From my experience with England, it is hard to get things to "dry out". Here in most of the U.S. we call biscuits (cookies) stale when they get dry. When I lived in England they would say biscuits (cookies) are stale when they get soft. Of course, I'm sure it depends on where you live.

Neil,

Just out of curiosity- did you see the waxmoths mating before they laid eggs? If so- I would just stick to what has been said so far.

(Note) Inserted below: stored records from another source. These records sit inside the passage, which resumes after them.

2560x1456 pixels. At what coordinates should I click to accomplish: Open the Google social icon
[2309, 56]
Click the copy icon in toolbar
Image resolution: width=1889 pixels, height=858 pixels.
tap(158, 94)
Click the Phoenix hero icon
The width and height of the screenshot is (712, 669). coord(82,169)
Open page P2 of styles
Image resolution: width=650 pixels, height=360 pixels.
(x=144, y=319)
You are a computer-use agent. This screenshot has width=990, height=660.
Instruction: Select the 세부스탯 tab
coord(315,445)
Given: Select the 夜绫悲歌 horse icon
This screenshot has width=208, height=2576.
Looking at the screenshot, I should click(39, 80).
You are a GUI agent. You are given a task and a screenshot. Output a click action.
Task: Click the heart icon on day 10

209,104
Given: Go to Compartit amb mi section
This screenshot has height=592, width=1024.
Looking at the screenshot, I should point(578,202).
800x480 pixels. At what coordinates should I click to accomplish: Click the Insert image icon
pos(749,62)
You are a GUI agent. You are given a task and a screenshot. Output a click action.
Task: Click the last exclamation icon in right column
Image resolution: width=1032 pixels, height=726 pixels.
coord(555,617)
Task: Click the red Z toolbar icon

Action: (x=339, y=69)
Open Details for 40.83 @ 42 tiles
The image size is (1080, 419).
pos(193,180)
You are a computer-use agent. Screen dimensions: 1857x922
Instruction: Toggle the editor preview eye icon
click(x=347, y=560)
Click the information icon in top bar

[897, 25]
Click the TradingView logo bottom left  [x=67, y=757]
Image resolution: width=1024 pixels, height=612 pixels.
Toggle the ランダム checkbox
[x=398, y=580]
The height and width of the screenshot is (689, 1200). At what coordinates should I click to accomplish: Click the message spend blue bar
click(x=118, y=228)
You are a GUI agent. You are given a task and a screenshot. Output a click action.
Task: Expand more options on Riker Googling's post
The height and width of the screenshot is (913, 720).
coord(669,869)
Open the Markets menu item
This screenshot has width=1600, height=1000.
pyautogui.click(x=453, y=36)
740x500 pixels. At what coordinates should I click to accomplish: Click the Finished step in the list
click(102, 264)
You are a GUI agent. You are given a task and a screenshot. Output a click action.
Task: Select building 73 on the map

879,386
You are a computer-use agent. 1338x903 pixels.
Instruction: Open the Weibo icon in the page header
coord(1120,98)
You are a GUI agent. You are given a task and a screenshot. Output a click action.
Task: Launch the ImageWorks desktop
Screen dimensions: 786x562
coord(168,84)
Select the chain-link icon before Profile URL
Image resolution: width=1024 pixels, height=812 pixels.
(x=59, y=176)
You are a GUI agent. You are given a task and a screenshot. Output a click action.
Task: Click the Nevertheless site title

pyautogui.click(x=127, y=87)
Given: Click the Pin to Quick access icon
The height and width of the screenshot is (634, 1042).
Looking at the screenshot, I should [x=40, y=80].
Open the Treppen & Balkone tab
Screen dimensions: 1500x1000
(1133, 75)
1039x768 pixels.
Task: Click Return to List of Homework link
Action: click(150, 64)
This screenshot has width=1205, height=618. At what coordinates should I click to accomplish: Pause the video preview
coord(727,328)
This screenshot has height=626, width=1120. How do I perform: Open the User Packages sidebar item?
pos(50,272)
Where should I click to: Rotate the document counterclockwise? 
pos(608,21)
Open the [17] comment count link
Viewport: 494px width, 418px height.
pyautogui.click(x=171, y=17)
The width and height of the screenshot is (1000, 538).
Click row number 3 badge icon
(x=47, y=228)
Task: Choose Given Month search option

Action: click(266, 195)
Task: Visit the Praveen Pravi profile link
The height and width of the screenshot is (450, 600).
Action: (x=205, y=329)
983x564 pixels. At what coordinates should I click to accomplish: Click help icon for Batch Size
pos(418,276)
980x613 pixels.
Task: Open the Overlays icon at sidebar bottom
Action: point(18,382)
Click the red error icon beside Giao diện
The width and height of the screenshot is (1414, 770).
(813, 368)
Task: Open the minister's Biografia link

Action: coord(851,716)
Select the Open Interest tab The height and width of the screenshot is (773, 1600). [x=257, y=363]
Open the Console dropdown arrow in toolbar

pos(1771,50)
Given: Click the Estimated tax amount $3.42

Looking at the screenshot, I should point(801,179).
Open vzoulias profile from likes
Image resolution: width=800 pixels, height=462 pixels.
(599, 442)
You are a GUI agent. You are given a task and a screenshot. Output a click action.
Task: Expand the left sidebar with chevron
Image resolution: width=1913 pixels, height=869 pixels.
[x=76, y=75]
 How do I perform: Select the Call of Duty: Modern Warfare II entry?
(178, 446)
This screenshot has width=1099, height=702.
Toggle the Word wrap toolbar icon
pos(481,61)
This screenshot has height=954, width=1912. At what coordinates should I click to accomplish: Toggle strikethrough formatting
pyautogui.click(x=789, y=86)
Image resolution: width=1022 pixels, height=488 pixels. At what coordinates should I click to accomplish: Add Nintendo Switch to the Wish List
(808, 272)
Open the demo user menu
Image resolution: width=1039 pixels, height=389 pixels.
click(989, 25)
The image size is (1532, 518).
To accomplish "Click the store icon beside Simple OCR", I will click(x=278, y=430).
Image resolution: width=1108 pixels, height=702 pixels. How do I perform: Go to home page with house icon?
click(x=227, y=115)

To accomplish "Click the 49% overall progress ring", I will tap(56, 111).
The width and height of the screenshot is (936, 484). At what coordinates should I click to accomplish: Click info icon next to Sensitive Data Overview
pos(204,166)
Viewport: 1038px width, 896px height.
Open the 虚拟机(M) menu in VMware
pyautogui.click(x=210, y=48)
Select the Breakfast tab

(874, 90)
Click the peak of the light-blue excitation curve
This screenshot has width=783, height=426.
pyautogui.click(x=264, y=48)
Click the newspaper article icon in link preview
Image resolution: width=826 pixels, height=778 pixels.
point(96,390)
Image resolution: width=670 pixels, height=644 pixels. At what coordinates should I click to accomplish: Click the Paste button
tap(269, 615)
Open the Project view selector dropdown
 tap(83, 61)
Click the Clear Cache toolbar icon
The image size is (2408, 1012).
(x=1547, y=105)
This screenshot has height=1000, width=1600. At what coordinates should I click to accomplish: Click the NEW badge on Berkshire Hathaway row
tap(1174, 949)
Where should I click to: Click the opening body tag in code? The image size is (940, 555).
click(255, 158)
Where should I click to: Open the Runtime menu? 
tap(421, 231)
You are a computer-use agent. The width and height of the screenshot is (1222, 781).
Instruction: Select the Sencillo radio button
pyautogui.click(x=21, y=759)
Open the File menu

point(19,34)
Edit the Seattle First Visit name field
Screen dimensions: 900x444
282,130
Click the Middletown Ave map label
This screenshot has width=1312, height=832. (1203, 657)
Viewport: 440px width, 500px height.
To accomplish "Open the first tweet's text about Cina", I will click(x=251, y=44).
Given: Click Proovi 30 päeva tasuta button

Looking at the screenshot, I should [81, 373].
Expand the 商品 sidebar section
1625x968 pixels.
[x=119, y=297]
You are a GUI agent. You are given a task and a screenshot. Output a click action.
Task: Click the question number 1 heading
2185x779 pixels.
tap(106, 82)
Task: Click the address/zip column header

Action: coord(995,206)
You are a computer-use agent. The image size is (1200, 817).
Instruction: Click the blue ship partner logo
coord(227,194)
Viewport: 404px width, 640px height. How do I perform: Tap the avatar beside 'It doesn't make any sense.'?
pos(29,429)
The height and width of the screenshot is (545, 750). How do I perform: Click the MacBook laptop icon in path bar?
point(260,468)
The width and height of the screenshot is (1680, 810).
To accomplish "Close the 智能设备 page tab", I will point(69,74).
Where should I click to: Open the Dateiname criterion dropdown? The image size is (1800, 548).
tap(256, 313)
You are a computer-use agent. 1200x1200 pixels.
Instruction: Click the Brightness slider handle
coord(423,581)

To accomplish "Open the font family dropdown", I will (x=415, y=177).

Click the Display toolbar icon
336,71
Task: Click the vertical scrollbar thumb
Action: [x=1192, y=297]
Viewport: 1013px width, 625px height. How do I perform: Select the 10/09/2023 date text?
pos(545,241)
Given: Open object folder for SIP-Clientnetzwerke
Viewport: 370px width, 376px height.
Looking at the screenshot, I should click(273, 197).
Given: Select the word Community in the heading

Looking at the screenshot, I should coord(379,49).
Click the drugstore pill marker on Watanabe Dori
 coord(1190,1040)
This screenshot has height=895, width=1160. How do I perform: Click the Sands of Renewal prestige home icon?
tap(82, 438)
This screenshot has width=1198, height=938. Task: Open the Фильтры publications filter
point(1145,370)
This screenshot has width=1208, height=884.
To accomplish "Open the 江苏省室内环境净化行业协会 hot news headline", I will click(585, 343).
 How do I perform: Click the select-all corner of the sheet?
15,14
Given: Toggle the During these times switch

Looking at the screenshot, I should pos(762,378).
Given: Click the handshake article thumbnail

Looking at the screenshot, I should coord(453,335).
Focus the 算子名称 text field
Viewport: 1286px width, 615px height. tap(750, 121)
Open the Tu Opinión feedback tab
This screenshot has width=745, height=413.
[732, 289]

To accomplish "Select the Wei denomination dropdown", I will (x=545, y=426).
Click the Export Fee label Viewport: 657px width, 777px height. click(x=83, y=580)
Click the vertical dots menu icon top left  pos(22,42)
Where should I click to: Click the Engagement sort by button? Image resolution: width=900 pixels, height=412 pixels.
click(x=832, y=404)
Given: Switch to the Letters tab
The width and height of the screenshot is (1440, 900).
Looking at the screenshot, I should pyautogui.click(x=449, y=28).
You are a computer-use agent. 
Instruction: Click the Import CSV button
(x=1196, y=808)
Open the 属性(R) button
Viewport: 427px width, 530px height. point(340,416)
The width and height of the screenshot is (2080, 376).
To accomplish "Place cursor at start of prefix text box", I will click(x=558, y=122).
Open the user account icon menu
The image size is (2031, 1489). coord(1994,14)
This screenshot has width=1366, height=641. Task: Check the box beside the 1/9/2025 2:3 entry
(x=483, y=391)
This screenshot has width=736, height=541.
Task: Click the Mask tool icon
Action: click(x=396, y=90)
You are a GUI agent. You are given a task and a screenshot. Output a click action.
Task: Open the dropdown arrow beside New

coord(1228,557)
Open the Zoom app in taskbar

Anyone else have suggestions?


----------



## 13ollox

the 1st day they come out of metamorphasis they were mating with each other. climbing on each others backs and abdomens joining ! i guess i'll just have to wait and see .. if not . i'll have to buy somemore wax worms and start again !

Thanks

Neil


----------



## 13ollox

UPDATE : still nothing  , i still got moths mating .. and still got nothing !


----------



## julian camilo

thats strange. do you have their food as a substrate? maybe they hatched and have already burrowed into the substrate to eat and whatnot? or if theres any cover (crumpled kitchen towel or tissue or whatever) they might be hiding. and when they hatch theyre very very small and hard to spot, especially if their hiding in white kitchen towel or have eaten their way into the food or something. maybe they escaped? this is all just speculation and its assuming theyve hatched too, cos i cant think why it would take so long.


----------



## 13ollox

i guess they might have started eatin the substrate already and have hatched .. but i guess i wont know till they get bigger !!! im gonna buy some more from livefoods anyway. maybe they had somthing done to there genetailia like being castrated or somthing lol

Thanks anyway .. ill keep you updated if i see anything !

Neil


----------



## 13ollox

Update 2 : I HAVE LIL WAXWORMS. about 5 days after my 1st moths emerge from my new batch of waxworms . however i didnt see em mate . and i didnt see any eggs laid . so are these the babies from my 1st batch from april . or this batch ?

Neil


----------